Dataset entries
....

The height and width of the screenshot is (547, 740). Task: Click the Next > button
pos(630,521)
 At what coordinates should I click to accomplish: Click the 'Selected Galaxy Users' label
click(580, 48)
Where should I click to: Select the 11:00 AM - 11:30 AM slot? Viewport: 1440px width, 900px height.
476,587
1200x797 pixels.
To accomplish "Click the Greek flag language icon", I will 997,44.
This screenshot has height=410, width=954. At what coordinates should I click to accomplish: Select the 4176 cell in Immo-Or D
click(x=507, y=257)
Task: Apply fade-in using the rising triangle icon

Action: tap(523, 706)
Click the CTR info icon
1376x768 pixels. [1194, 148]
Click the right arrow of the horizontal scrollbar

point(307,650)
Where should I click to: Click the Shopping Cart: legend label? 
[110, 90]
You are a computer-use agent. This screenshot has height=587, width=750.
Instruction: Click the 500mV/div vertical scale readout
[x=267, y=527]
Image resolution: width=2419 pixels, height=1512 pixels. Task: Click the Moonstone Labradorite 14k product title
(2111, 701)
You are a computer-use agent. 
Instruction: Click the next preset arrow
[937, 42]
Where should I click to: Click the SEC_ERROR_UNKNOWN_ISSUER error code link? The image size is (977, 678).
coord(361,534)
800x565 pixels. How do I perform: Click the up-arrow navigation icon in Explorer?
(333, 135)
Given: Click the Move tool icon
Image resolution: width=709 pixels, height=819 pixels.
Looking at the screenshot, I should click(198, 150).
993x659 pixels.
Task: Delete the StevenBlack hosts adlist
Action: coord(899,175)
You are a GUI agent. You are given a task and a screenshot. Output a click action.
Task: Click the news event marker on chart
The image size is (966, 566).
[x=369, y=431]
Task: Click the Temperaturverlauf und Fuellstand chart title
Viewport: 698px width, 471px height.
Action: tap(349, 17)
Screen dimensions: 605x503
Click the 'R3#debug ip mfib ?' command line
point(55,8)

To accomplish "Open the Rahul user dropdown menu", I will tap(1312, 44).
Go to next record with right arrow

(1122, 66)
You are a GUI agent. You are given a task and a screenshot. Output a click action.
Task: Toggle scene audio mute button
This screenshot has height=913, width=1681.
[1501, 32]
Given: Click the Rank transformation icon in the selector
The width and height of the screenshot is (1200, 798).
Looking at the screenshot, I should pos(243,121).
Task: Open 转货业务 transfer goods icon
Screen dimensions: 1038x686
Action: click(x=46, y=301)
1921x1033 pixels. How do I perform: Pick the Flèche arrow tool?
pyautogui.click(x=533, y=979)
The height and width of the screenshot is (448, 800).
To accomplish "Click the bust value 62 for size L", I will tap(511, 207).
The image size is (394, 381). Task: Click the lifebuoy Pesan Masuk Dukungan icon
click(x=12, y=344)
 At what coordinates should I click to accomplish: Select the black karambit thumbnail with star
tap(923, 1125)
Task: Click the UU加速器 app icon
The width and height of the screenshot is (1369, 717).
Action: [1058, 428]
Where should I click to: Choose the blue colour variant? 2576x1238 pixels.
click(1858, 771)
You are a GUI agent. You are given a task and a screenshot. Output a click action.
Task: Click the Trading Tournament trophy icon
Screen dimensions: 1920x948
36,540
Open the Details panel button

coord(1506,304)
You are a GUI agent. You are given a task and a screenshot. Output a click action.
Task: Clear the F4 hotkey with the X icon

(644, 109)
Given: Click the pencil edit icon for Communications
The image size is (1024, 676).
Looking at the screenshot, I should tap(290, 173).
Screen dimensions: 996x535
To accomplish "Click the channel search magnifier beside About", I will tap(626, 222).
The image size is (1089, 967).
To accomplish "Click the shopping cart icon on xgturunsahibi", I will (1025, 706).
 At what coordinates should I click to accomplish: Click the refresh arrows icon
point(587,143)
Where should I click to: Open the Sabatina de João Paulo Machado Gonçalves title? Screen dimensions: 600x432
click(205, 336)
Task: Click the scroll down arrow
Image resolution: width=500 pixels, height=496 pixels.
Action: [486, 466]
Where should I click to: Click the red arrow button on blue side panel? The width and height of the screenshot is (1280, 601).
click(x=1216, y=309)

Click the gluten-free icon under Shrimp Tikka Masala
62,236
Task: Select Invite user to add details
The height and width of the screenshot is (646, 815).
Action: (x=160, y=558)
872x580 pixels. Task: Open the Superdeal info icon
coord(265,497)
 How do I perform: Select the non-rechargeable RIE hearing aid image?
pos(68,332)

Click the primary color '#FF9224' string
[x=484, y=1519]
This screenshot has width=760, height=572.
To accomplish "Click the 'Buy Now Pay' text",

....

Determine how many lines of the records contain the word "computer". Reply with the number by itself.

**Solution**
2